The mobilization of the stomach starts at the lower part of the greater omentum. The latter is opened beyond the gastroepiploic arcade. The epiploic then the gastrosplenic vessels are ligated. At that stage the left crus of the diaphragm can be sectioned.
The right part of the greater omentum is opened unto the pylorus then the smaller omentum. The posterior wall of the stomach is freed from adhesions with the pancreas and the right crus is cut.
The Kocher maneuver.
A: The retroperitoneum is cut in front of the right kidney.
B: The duodenopancreatic block is elevated and can be held in the left hand.
C: At the end of the maneuver the duodenum can be retracted on the left thus discovering the IVC and abdominal aorta.
A: The left gastric artery is ligated at its origin from the celiac axis.
B: At this stage the D2 lymphatic dissection can be carried out from the common hepatic artery to the celiac axis. The hepatic and splenic arteries are freed from any lymphatic content on the spine of the pancreas. The posterior limit of the dissection is the nervous celiac plexus.
Pyloroplasty: the pylorus is sectioned longitudinally and sutured transversally with slow resorbing separated stitches.
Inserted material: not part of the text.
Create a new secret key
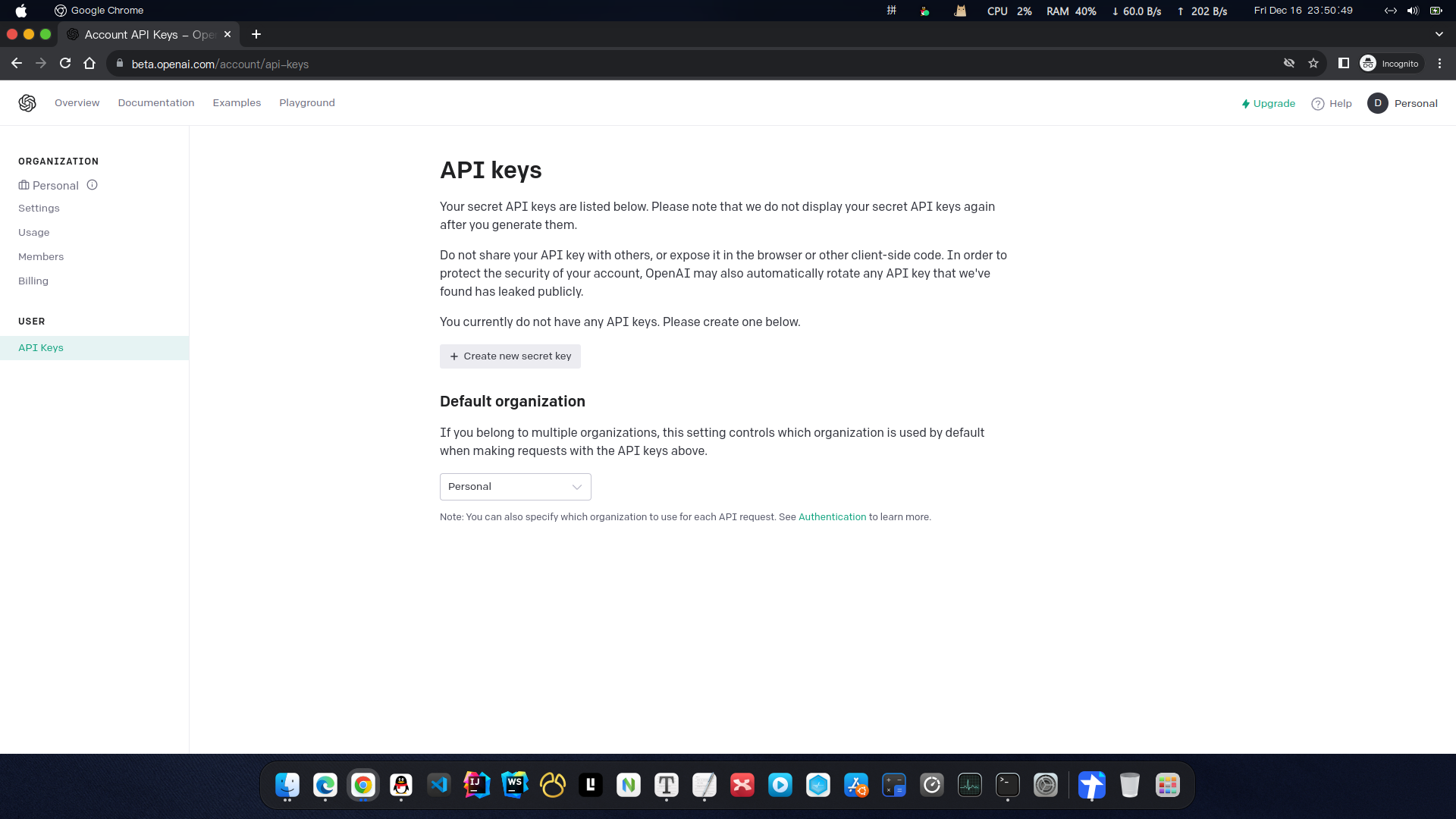This screenshot has width=1456, height=819. 510,356
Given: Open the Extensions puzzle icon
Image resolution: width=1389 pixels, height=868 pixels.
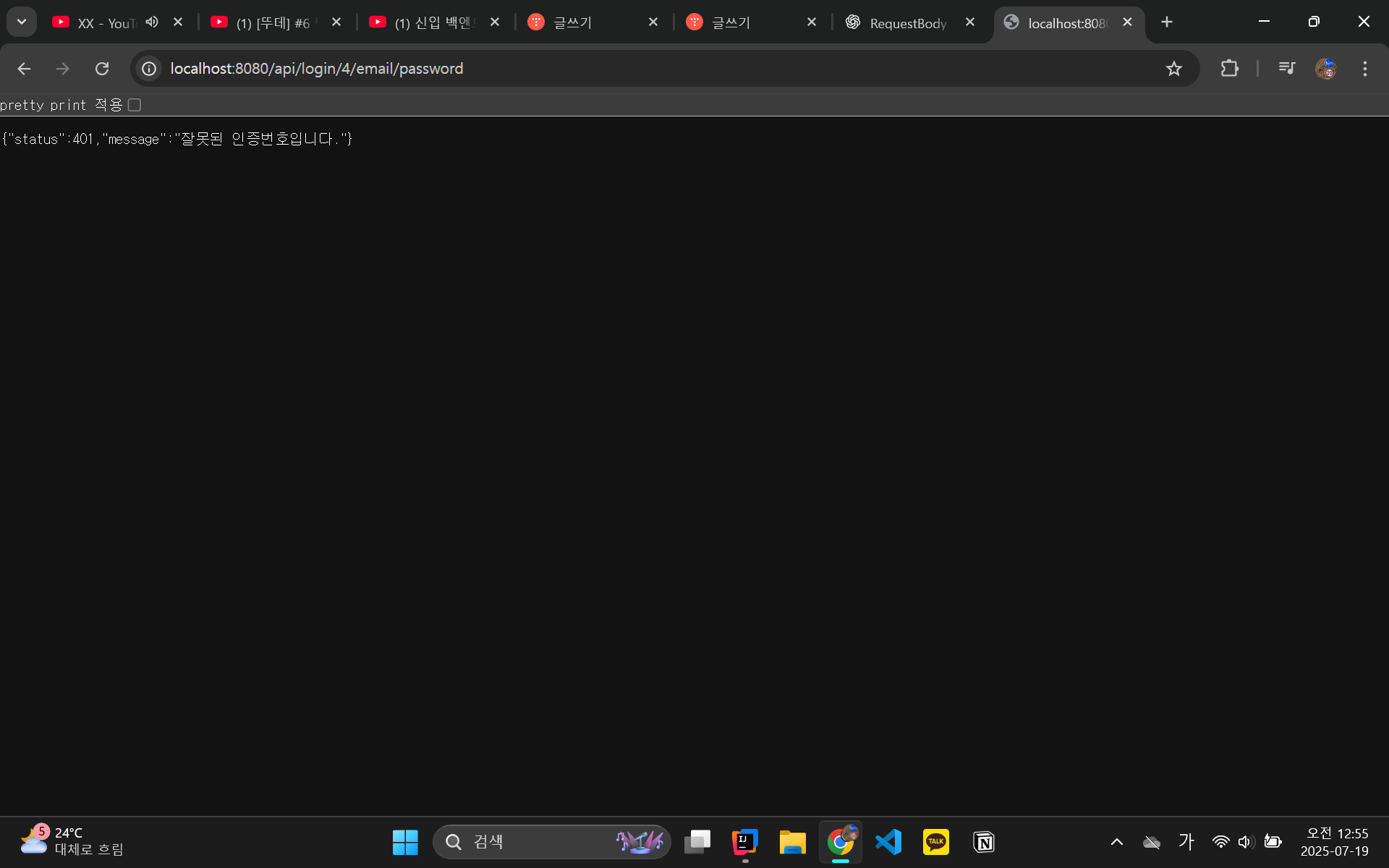Looking at the screenshot, I should point(1229,69).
The hiatus is manually enlarged for the upward gastric passage. At the end of the gastric mobilization the pylorus can be brought to the esophageal hiatus.
A: The stomach is stapled from the angle of the smaller curvature.
B: It is tubulized along the greater curvature so as the lengthen the stomach and to allow an easy ascent in the right pleural cavity.
The abdomen is closed leaving a Jackson-Pratt drain at the hiatus.
The patient is placed in left lateral decubitus for the posterolateral thoracotomy.
The thoracotomy is performed in the 5th intercostal space. The right lung is retracted anteriorly. The esophagus is located on the anterior aspect the spine and the parietal pleura is opened between the azyos vein and the diaphragm. It must stay attached with the esophagus and will be removed with it as well as the fat and lymphatic tissue around it. At this thoracic level the pneumogastric nerve often presents as a plexual structure. The thoracic duct, posterior to the esophagus is ligated.
The esophagus is dissected free in the cephalic direction. The pneumogastric nerve is clipped. The azygos vein is interrupted and hemostasis of stumps is performed with two running 5-0 Prolene R sutures. The descending aorta is now palpable and visible.
The posterior aspect of the tracheal bifurcation is prepared and the intertracheobronchial lymphatic tissue is completely removed with perfect hemostasis of the small bronchial arteries nourishing it. The right bronchial artery (not represented) from intercostal origin and vascularizing the middle part of the oesophagus is also ligated.
A: At the chosen level for the esophagogastric anastomosis the esophagus is transversally transected on its anterior aspect, a purse-string is started and the esophageal section is spread with fine forceps. The anvil of the circular stapler is introduced proximally. The posterior wall is cut and the purse-string is completed. The purse-string is tight around the axis of the anvil. The alternative is to place the purse-string with the automatic stapler, cut the esophagus below the purse-string, spread the proximal esophageal stump and introduce the circular anvil.
B: The anterior wall of the proximal stomach brought into the right chest is opened and the circular stapler introduced. Its axis perforates the upper posterior wall. The stapler is closed and fired. The stapler is removed and the donouts are verified.
The stomach is stapled proximal to the esogastric anastomosis with TAR linear device. The specimen is removed.
The stomach is sutured with 3 stitches to the prevertebral fascia in order to keep the esophago-gastric anastomosis without tension.
The right thoracotomy is conventionally closed on a 28-French chest tube.